Transitional cell carcinoma (TCC) is the most common type of bladder cancer diagnosed, accounting for 90% of all bladder malignancies in North America, South America, Europe, and Asia. It's reported that there were an estimated 386,300 new bladder cancer cases and 150,200 deaths in 2008 alone. And the number was up to 170,000 deaths in 2010. Until now, there has been no complete genomic data available for developing new therapeutic approaches to combat bladder cancer.
To have a deeper understanding of the genetic basis underlying TCC, Chinese scientists conducted exome sequencing on the tumor and matched peripheral blood samples from 99 TCC patients, and identified 1,023 somatic substitutions and 67 indels respectively. They performed whole genome sequencing (WGS) to detect copy number alterations (CNAs) and obtained 4-fold mean haploid coverage for each sample.

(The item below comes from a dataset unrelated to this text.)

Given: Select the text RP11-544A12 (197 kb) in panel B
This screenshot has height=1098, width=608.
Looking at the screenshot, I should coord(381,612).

After evaluating the genetic alterations or variants, researchers found frequent alterations in two genes, STAG2 and ESPL1, which are associated with the sister chromatid cohesion and segregation (SCCS) process. Among them, STAG2 was particularly notable as to harbor a greater number of nonsynonymous mutations and a higher ratio of nonsynonymous to synonymous mutations. Their study indicated that chromosomal instability and aneuploidy had an influence on bladder cancer, and provided evidence that bladder cancer became the first type of cancer with major genetic lesions in SCCS genes.
Furthermore, researchers detected a recurrent fusion involving two other SCCS-associated genes, FGFR3 and TACC3, by transcriptome sequencing of 42 DNA-sequenced tumors. They suggested that FGFR3/TACC3 is related with bladder tumorigenesis, and the high expression of TACC3 was mediated by transcriptional regulatory elements in the promoter of the fusion partner, FGFR3, not the amplification of TACC3.
Chao Chen, Senior researcher from BGI, said, "This is a great progress for genetic research of bladder cancer. We discovered frequent alterations in STAG2/ESPL1 and recurrent fusion FGFR3-TACC3, which provide evidence that genetic alterations affecting the SCCS process may be involved in bladder tumorigenesis and implicate a novel therapeutic approach for bladder cancer. In addition, the genomic data yielded in this study also lay a solid foundation for our further research on bladder cancer."